Good movie about a Chinese heroine.  Compare the Wikipedia history to the movie and it is different.  There is no mention in the movie about her being divorced.  That's a big change for the movie to make. They also drop the abusive qualities of the husband that made Jin a very unhappy wife.  There was no mention of Xu Xilin being Jin's cousin.  I enjoyed the movie.  There's a lot of martial arts fighting in the movie which should please action lovers.  The woman was a true revolutionary and that was hard to be for a woman in traditional China.  She has to be admired for her fight for a democracy and a republic in China.  Yi Huang (as Qiu Jin) was very good.


Patrick Louis Cooney, Ph. D. 


Historical Background:

Qiu Jin --  was a Chinese revolutionary, feminist and writer. She was executed after a failed uprising against the Qing Dynasty. She is a national heroine in China.


1875 (November 8)  --   birth of Qiu Jin in Xiamen, Fujian.  She grew up in her ancestral home, Shanyin Village, Shaoxing, Zhejiang.  [Zhejiang is an eastern coastal province of China, named for the zigzagging river that was the old name of the Qiantang River, which passes through Hangzhou, the provincial capital.  It borders borders Jiangsu province and Shanghai municipality to the north.

At the age of 19, she married Wang Tingjun.  The man was wealthy, but Qiu Jin was very unhappy in her marriage. 

1903 --  Qiu Jin moved with her husband to Beijing where he had purchased an official post.  Also, she left her husband in this year.  She left for Japan.
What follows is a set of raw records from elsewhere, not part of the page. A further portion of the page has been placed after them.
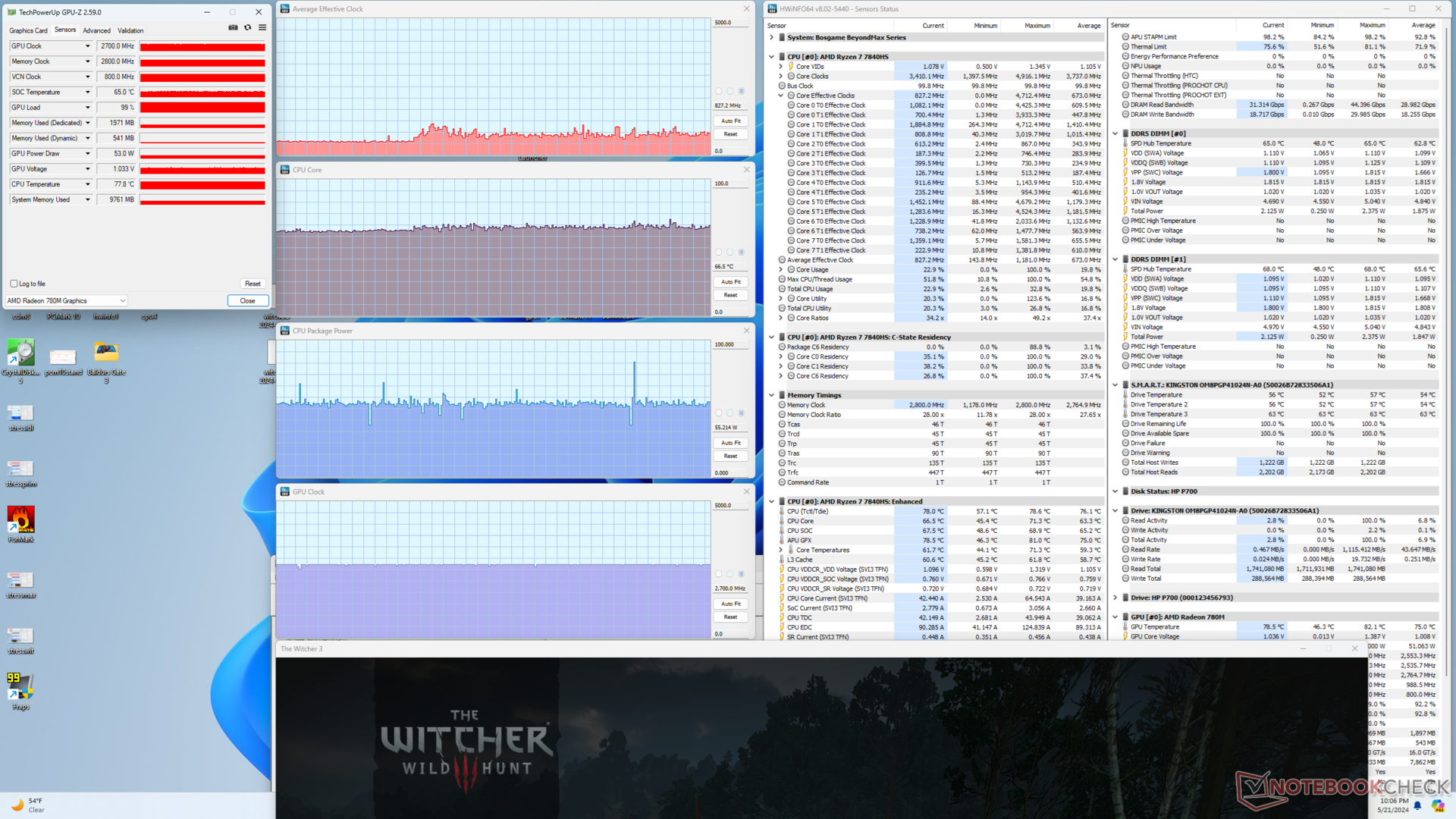Open the CrystalDiskMark desktop icon
This screenshot has height=819, width=1456.
21,353
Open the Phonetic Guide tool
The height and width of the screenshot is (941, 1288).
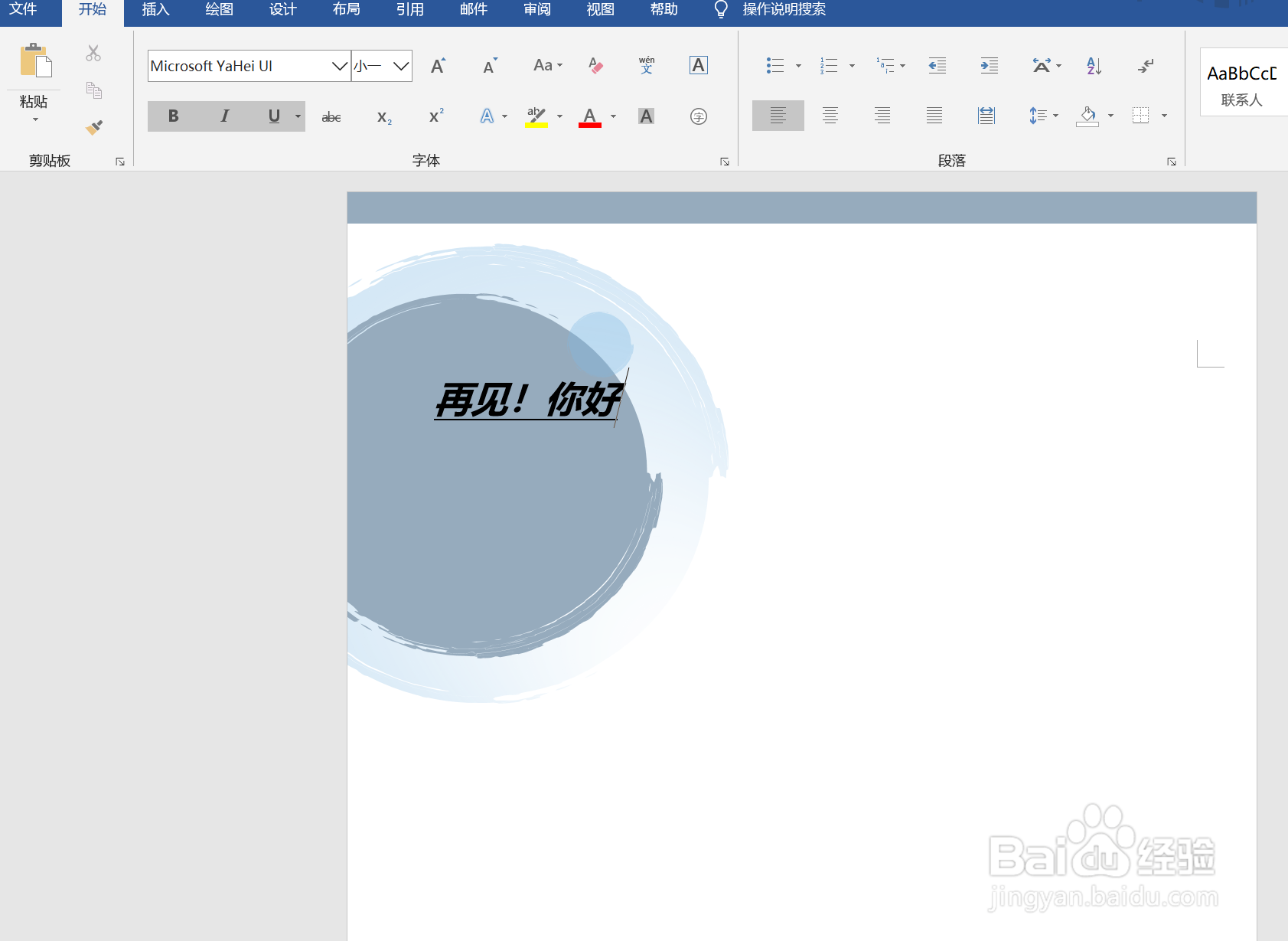(x=647, y=65)
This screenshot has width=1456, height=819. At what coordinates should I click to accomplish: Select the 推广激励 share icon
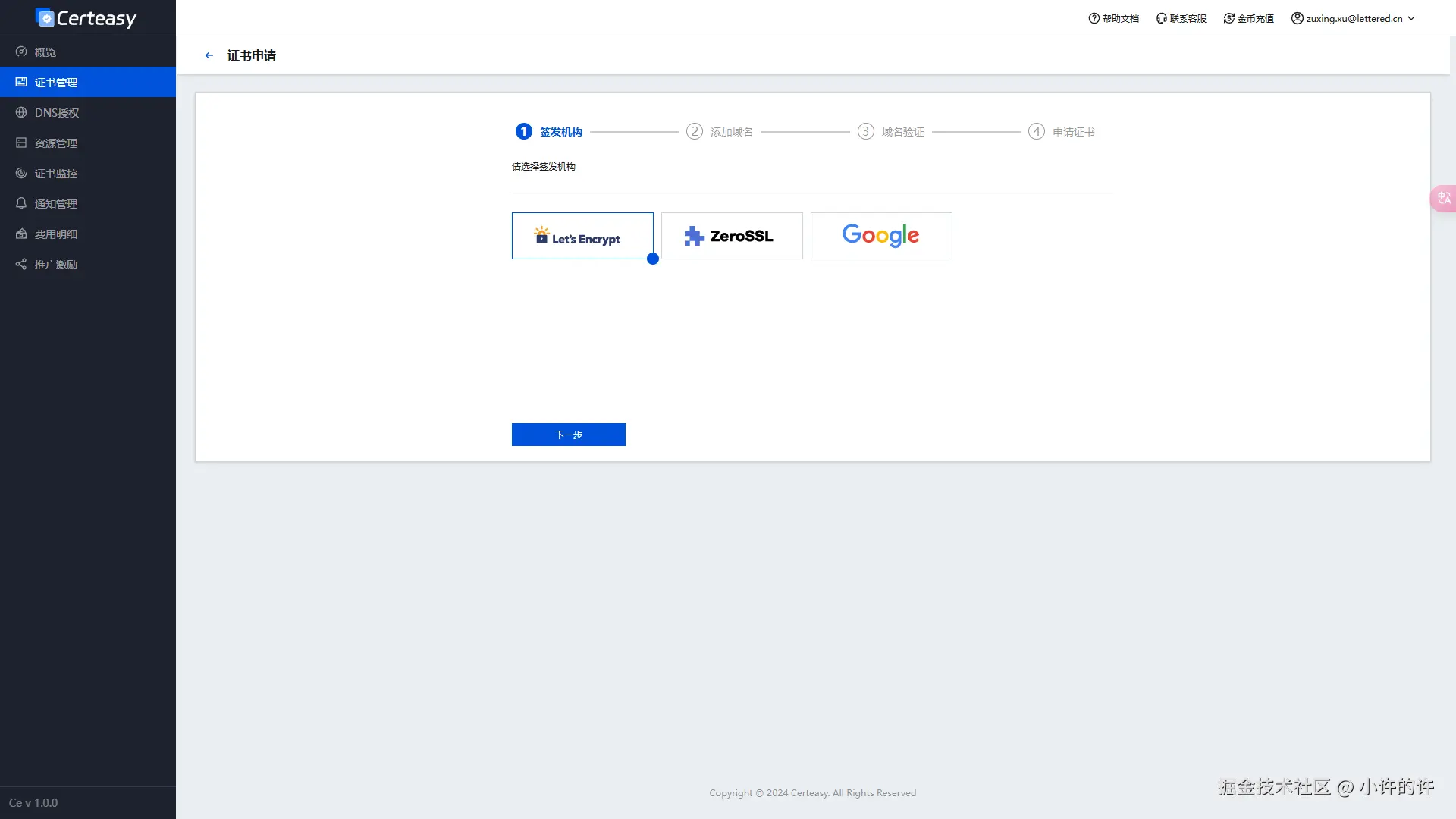click(x=20, y=264)
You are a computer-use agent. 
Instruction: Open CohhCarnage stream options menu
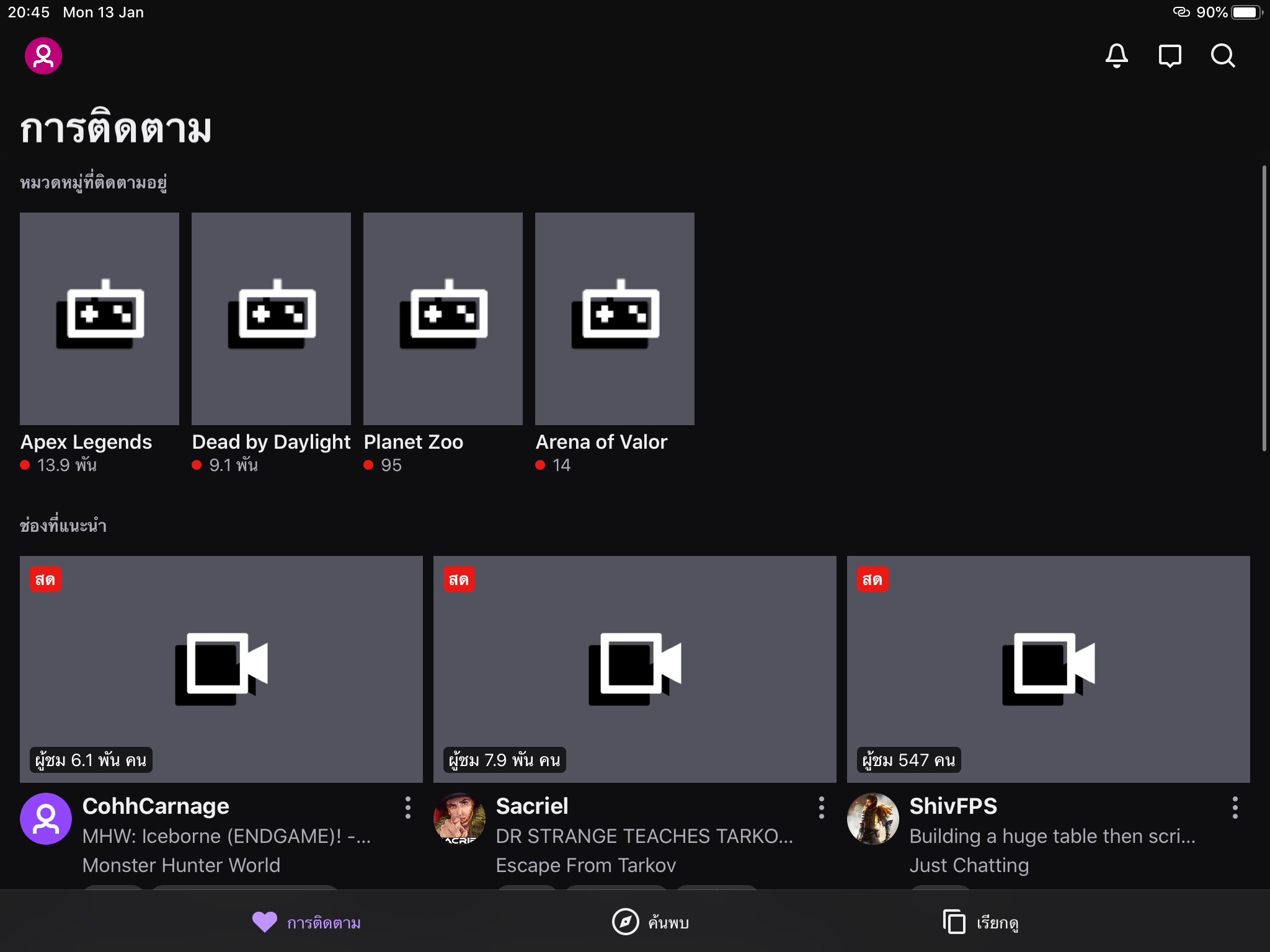[x=407, y=808]
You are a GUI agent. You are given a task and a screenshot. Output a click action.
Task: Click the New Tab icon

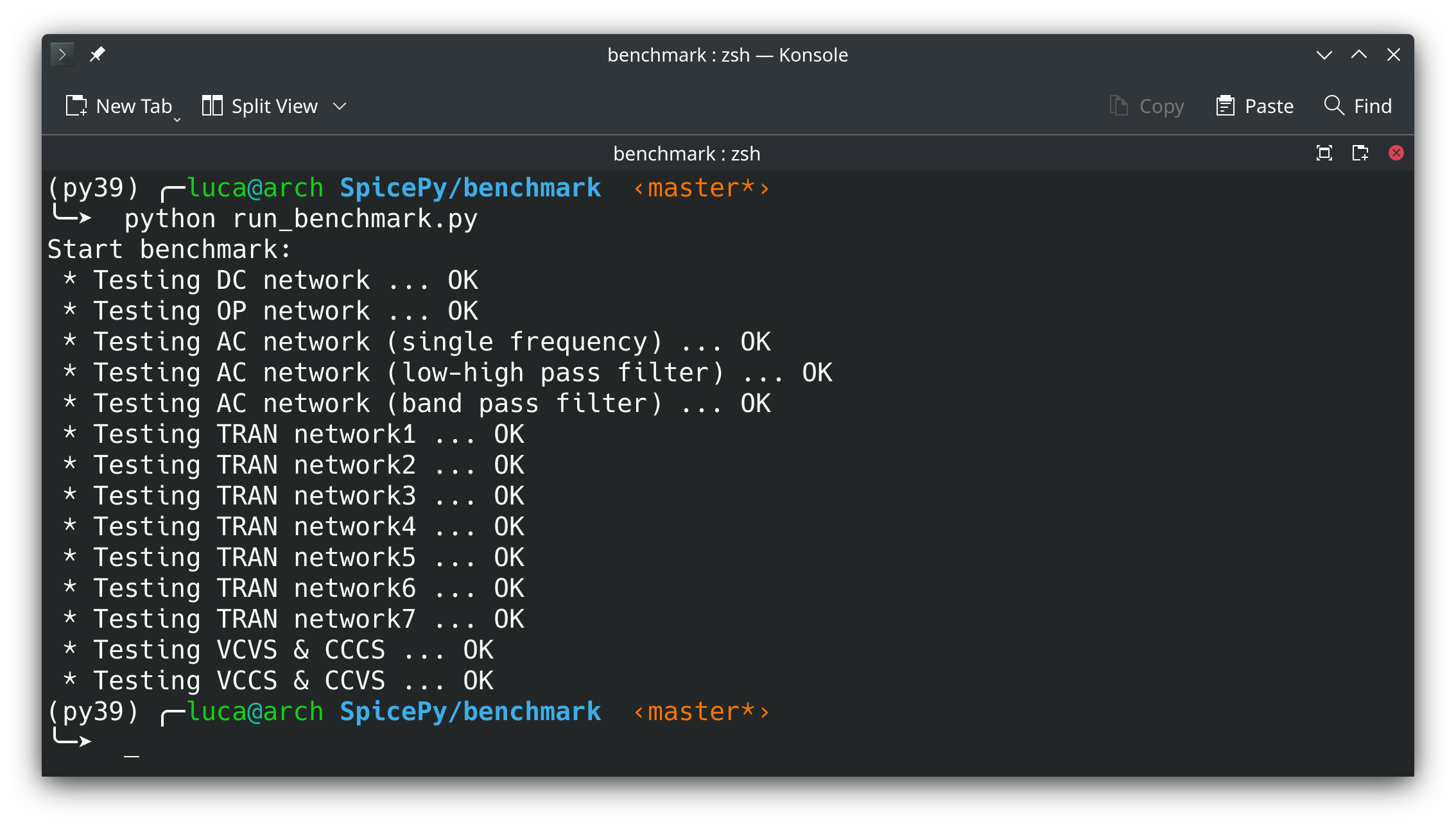tap(76, 106)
1904  --  she studied in Japan, leaving her two children behind. She was fond of martial arts.  She wore Western male dress and was known for her left-wing ideology. She joined the Triads, who advocated the overthrow of the Qing Dynasty and restoration of Han Chinese governance.  She joined the anti-Qing societies Guangfuhui, led by Cai Yuanpei, and the Tokyo-based Tongmenghui led by Chinese leader Sun Yat-sen.

1905  --  She returned to China.  Qiu started publishing a women's magazine in which she encouraged women to gain financial independence through education and training in various professions.  She opposed the tradition of binding women's feet at the age of five. 

She and her male cousin Xu Xilin worked together to unite many secret revolutionary societies to work together for the overthrow of the Qing Dynasty.

1906  -- she founded a radical women's journal with another female poet, Xu Zihua, in Shanghai.

1907  --  she became head of the Datong school in Shaoxing, a school for the military training of revolutionaries.

1907 (July 6)  --  Xu Xilin was caught by the authorities, confessed his radical activities and was executed.  Six days later Qin Jin was arrested.  She was publicly beheaded in her home village, Shanyin, at the age of 31.  She is now buried beside West Lake in Hangzhou.